2015.08.22

開幕迎えるセリエA、5連覇狙うユーヴェが抜け出すか…優勝争いの行方を占う

ユヴェントス
国内で無敵を誇り、昨季リーグ4連覇を達成したユヴェントス [写真]=Getty Images
イタリア・ジャーナリスト協会会員。ミラノ在住。

文=赤星敬子

 今シーズンのセリエAはやはり、ユヴェントス、ラツィオ、ローマ、ミラン、ナポリが上位争いをするとみられる。中でもユヴェントスはダントツの安定感がある。また最も不安なのがインテルだ。まずユヴェントスから見てみたい。

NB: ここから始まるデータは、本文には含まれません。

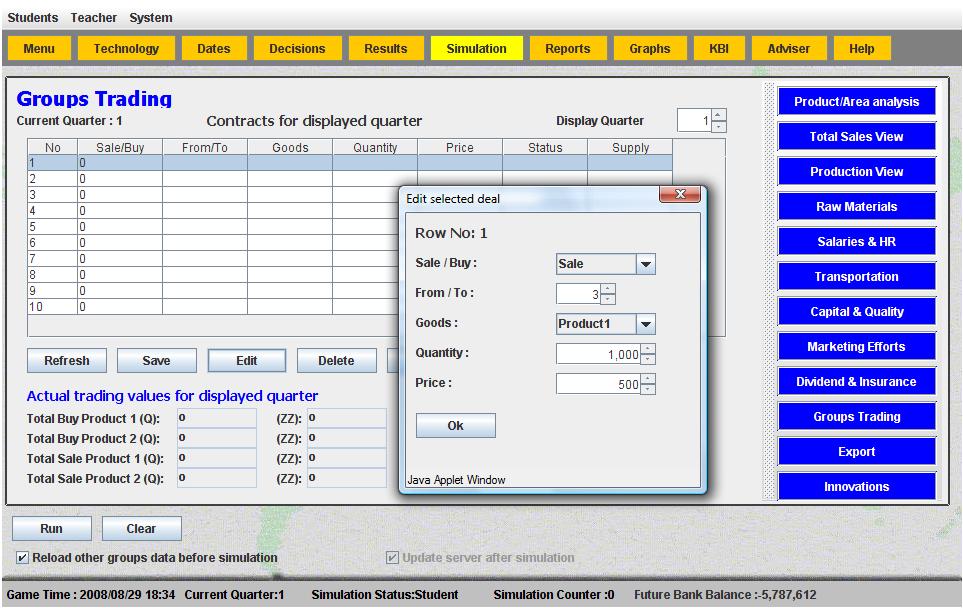Open the Raw Materials panel

click(855, 207)
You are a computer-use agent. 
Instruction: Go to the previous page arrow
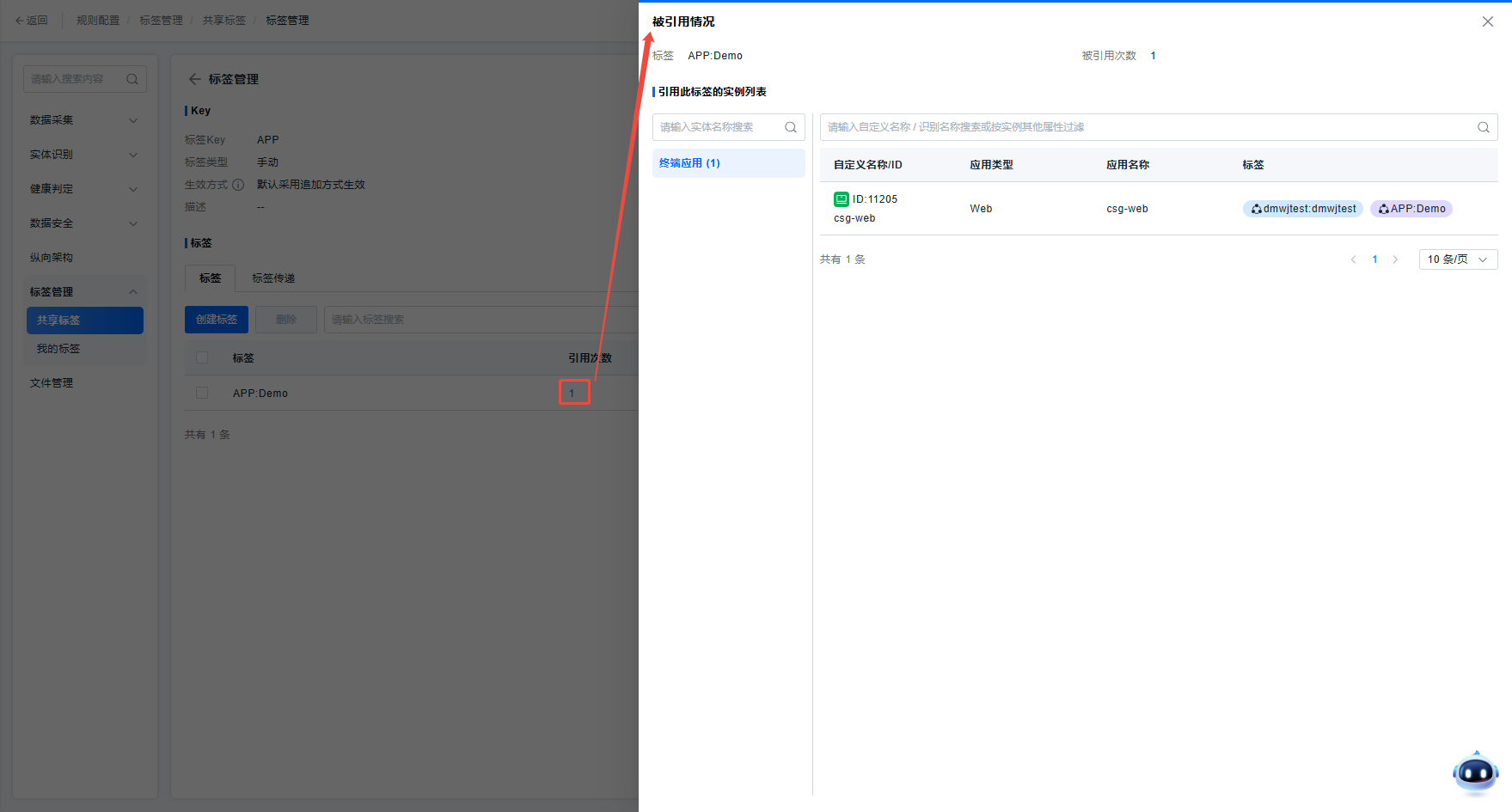[1354, 259]
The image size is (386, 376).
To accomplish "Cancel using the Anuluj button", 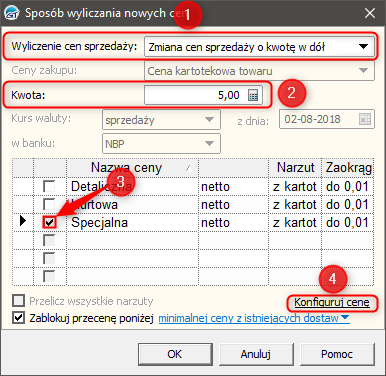I will coord(256,354).
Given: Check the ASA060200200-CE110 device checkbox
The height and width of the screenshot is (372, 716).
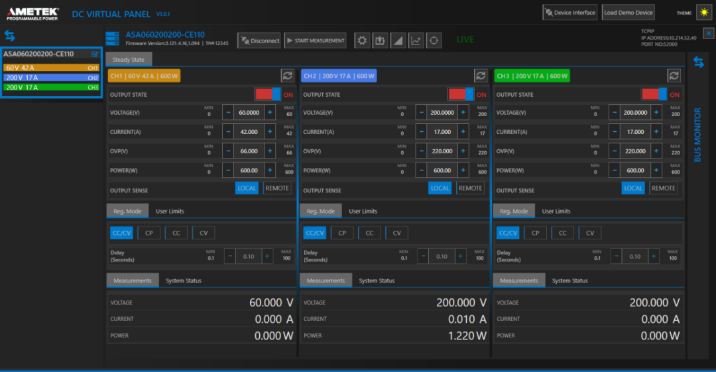Looking at the screenshot, I should pos(95,54).
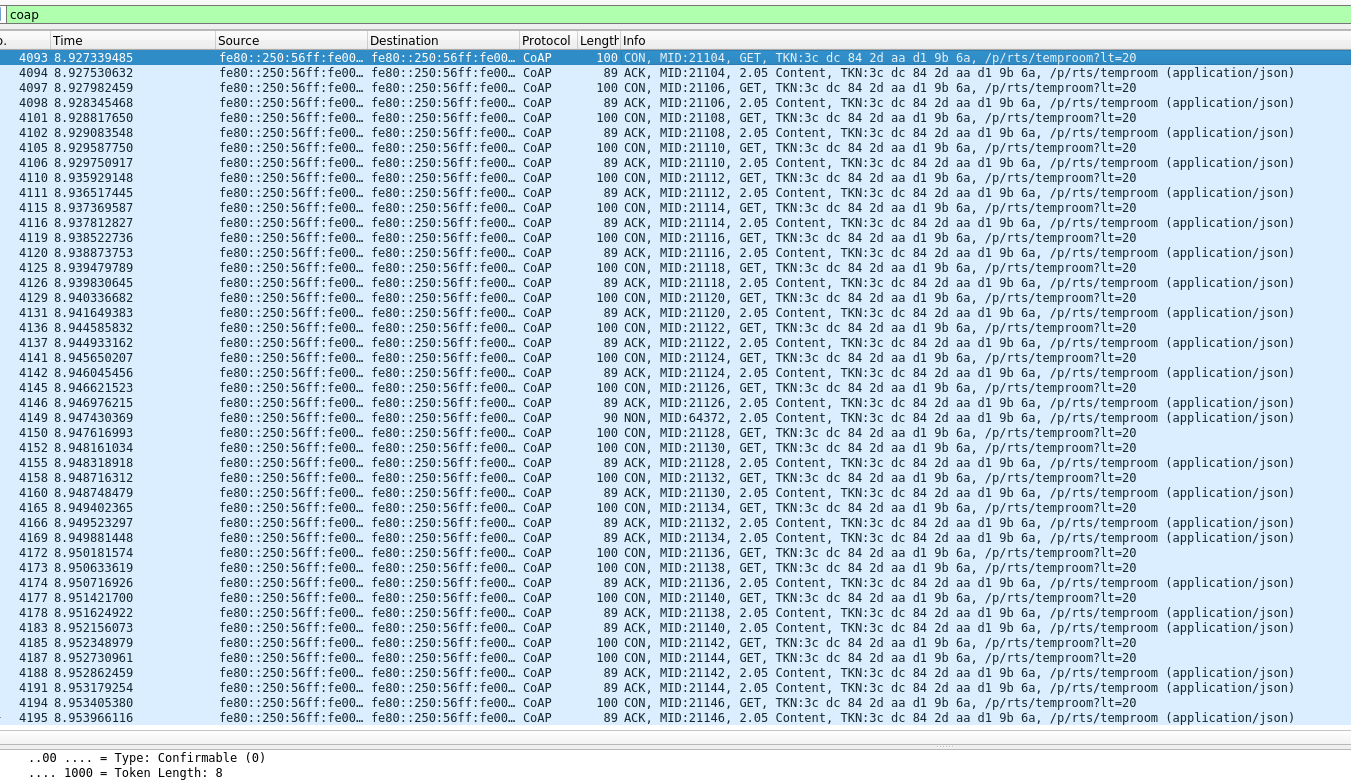Select packet 4094 with 2.05 Content response
This screenshot has height=782, width=1351.
click(x=400, y=72)
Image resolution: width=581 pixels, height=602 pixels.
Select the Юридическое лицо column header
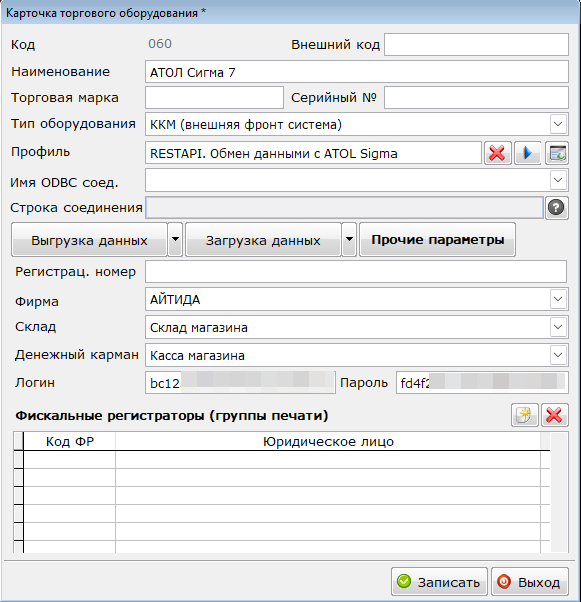pyautogui.click(x=328, y=441)
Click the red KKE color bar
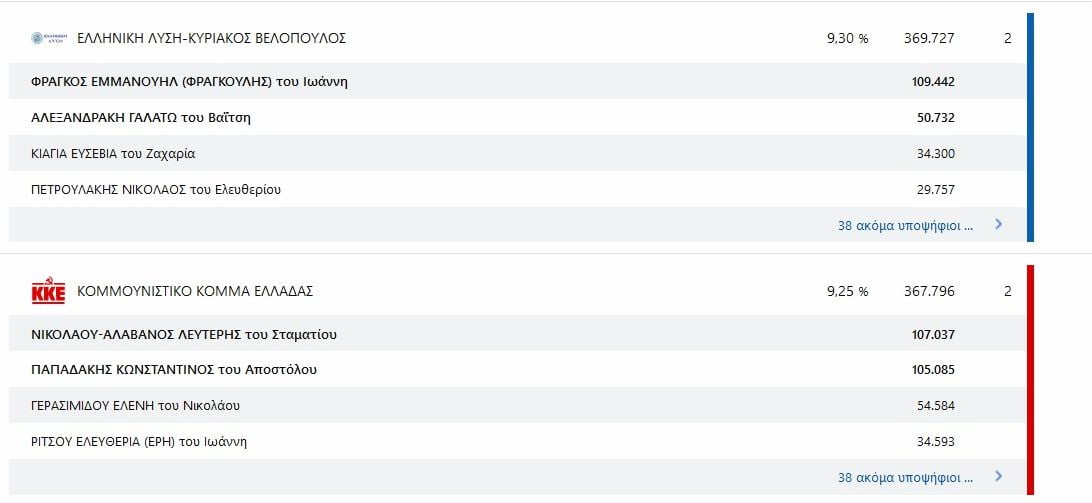Screen dimensions: 1092x503 (1030, 380)
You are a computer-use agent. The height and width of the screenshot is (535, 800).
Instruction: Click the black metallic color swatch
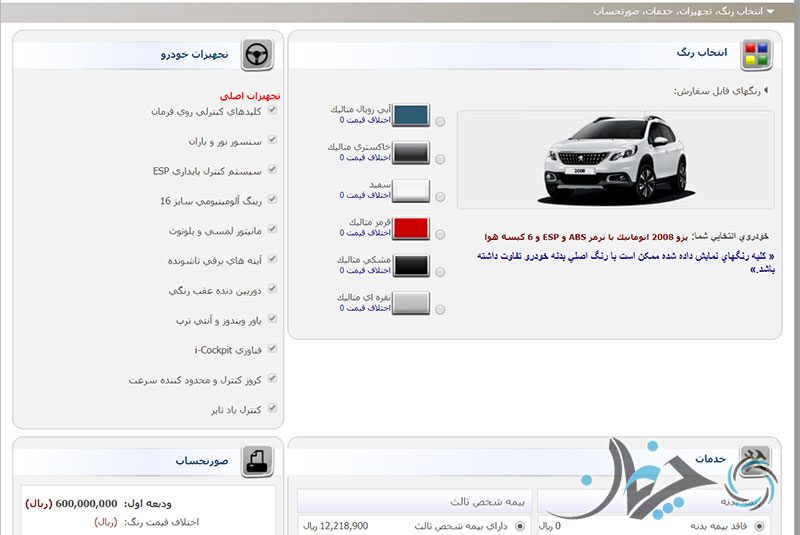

 メルカートで早々とアルゼンチン代表FWカルロス・テベスとチリ代表MFアルトゥーロ・ビダルという攻撃面での主力選手を放出したユヴェントス。しかしパレルモから若く生きのいい21歳のFWパウロ・ディバラらを獲得した。キャンプ中に、スペイン代表FWアルバロ・モラタ、ドイツ代表MFサミ・ケディラ、そしてイタリア代表DFジョルジョ・キエッリーニと主力選手が故障で戦線離脱したが、その影響を感じさせることなく、上海で行なわれたイタリア・スーパーカップでラツィオに勝ち、今シーズン初のタイトルを手にした。攻撃的面では今年から10番をつけるフランス代表MFポール・ポグバやモラタ、ディバラら若い選手が中心となりそう。だが守備陣ではイタリア代表GKジャンルイジ・ブッフォン、キエッリーニ、イタリア代表DFレオナルド・ボヌッチ、同DFアンドレア・バルザーリ、スイス代表DFステファン・リヒトシュタイナーら100試合以上の出場経験を持つベテランがチームを支える。スクデット獲得の第一候補だ。

 それを追うのがナポリ、ローマ、ラツィオか。ラツィオはメルカートで大きな選手の入れ替えをすることなく、昨年と同じレギューラー陣でシーズンに臨むのが自信の現れだ。ナポリは、マウリツィオ・サーリ監督が個性的な選手たちをどう率いていくかが見どころでもある。地方クラブのエンポリからヨーロッパ・レベルのナポリというクラブに来て、監督としての手腕が問われる一年になる。ローマは3トップにボスニア・ヘルツェゴヴィナ代表FWエディン・ジェコ、エジプト代表FWモハメド・サラーら新しい選手を投入して、昨シーズンのリベンジに燃えている。フィオレンティーナは14人もの選手を放出し、チームの大々的な改造をした。パウロ・ソウザ監督となり、心機一転でチャンピオンズリーグ出場権獲得を目指す。

 ミランは今のところ、シニシャ・ミハイロヴィッチ監督がうまくチームを作り上げてきているようだ。日本代表FW本田圭佑にとっては序盤、かなり厳しいレギュラー争いとなるだろう。一方のインテルはかなり心配だ。メルカートで早々とディフェンスの選手を獲得したものの、多くの選手の譲渡話が出ていてもまとまっていない。そこに日本代表DF長友佑都も含まれる。今年早々、ロベルト・マンチーニ監督が自ら強く希望して獲ったスイス代表MFジェルダン・シャキリや、中盤の核であるクロアチア代表MFマテオ・コヴァチッチを出したりと、選手層の入れ替えをしたい意向なのだろうが、得点力もなく練習試合では海外の格下チームに負けている。プレシーズンマッチの結果は参考にならないとか、インテリスタの間では「シーズン前の成績が悪いほどシーズンではいい結果が出る」というジンクス? もあるようなので、こればかりはふたを開けてみないとわからない。ただ現状ではあまり希望が持てないのではないか。